Mutation in the SYNJ1 Gene Associated with Autosomal Recessive, Early-Onset Parkinsonism (pages 1208–1215)
Marialuisa Quadri, Mingyan Fang, Marina Picillo, Simone Olgiati, Guido J. Breedveld, Josja Graafland, Bin Wu, Fengping Xu, Roberto Erro, Marianna Amboni, Sabina Pappatà, Mario Quarantelli, Grazia Annesi, Aldo Quattrone, Hsin F. Chien, Egberto R. Barbosa, The International Parkinsonism Genetics Network, Ben A. Oostra, Paolo Barone, Jun Wang and Vincenzo Bonifati
Version of Record online: 6 AUG 2013 | DOI: 10.1002/humu.22373
By homozygosity mapping and exome sequencing in an Italian consanguineous family with early-onset Parkinsonism, we identified a disease-segregating homozygous SYNJ1 mutation.

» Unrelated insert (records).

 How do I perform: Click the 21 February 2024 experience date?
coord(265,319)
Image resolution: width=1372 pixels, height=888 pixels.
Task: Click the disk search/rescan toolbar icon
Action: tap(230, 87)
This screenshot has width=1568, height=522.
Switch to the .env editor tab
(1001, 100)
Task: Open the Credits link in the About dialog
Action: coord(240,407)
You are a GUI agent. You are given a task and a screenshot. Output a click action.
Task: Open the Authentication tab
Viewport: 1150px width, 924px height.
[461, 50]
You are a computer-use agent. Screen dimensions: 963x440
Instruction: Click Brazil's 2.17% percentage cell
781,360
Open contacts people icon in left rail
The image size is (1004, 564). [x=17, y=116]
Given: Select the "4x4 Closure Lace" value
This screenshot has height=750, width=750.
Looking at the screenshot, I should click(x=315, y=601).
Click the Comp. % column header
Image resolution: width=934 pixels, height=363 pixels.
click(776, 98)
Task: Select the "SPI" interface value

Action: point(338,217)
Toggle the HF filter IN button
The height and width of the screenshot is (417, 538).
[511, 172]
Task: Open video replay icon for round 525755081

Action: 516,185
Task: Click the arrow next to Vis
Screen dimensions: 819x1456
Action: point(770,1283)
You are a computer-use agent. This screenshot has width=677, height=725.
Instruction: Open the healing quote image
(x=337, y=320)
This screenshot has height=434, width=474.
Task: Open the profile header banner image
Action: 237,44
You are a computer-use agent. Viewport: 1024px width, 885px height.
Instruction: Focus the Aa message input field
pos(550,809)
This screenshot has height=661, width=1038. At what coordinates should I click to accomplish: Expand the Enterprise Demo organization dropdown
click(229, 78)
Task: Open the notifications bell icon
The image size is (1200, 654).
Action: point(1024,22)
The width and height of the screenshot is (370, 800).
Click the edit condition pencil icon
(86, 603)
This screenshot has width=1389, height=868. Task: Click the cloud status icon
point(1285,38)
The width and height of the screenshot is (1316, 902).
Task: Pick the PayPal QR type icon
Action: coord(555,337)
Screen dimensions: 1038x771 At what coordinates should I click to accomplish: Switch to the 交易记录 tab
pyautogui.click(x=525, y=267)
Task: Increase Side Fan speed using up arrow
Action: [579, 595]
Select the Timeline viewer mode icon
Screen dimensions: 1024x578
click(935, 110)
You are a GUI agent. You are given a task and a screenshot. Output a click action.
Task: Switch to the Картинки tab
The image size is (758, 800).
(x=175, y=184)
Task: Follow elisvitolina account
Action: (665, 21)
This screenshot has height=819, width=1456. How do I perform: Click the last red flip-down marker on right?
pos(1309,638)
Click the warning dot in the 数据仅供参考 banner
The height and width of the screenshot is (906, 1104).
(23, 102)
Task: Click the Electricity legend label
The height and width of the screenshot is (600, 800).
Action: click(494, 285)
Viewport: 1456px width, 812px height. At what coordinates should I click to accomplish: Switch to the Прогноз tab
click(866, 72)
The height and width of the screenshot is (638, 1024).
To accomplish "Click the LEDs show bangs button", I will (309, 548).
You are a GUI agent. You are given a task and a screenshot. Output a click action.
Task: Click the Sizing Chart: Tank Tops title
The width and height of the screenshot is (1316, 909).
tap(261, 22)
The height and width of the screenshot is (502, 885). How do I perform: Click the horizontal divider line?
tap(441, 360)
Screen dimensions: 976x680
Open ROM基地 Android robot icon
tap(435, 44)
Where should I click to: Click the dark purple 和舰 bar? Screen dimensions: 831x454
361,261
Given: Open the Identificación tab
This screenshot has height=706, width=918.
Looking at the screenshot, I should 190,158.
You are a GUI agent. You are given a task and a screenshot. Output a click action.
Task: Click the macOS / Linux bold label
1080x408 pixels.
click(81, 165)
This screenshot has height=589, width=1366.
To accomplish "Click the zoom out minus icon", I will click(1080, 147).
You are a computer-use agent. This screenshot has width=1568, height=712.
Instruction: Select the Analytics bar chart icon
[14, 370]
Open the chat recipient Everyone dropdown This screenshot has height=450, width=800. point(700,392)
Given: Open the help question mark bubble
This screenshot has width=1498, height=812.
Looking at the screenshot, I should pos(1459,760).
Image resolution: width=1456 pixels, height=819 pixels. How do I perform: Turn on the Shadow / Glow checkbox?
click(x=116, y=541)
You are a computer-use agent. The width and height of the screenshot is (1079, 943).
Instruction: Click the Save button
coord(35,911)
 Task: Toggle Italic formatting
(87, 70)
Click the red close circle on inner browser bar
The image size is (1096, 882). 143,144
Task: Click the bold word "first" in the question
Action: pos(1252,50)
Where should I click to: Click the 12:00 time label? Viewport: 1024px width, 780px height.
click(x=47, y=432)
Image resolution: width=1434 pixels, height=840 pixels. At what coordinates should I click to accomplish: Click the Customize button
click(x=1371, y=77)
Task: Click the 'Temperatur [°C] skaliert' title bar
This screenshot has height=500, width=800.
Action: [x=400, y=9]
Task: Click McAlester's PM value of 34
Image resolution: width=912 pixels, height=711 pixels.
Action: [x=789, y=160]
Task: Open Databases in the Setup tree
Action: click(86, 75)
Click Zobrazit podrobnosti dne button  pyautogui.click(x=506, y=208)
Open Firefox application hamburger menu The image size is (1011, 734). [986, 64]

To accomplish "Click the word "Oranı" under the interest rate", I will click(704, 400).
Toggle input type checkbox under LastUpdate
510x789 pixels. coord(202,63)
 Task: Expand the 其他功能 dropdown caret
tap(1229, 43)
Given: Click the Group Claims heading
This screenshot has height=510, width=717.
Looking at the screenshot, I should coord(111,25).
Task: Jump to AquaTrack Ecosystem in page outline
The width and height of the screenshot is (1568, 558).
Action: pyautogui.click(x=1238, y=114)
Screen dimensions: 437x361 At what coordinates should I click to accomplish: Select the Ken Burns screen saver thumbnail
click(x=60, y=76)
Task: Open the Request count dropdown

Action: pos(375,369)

SYNJ1 encodes synaptojanin 1, a phosphoinositide phosphatase, essential for the post-endocytic recycling of synaptic vesicles. This work delineates a novel form of Mendelian Parkinsonism and provides further evidence for abnormal synaptic vesicle recycling as a central theme in the pathogenesis. We also provide a detailed description of the clinical phenotype, and structural and functional neuroimaging of this novel form.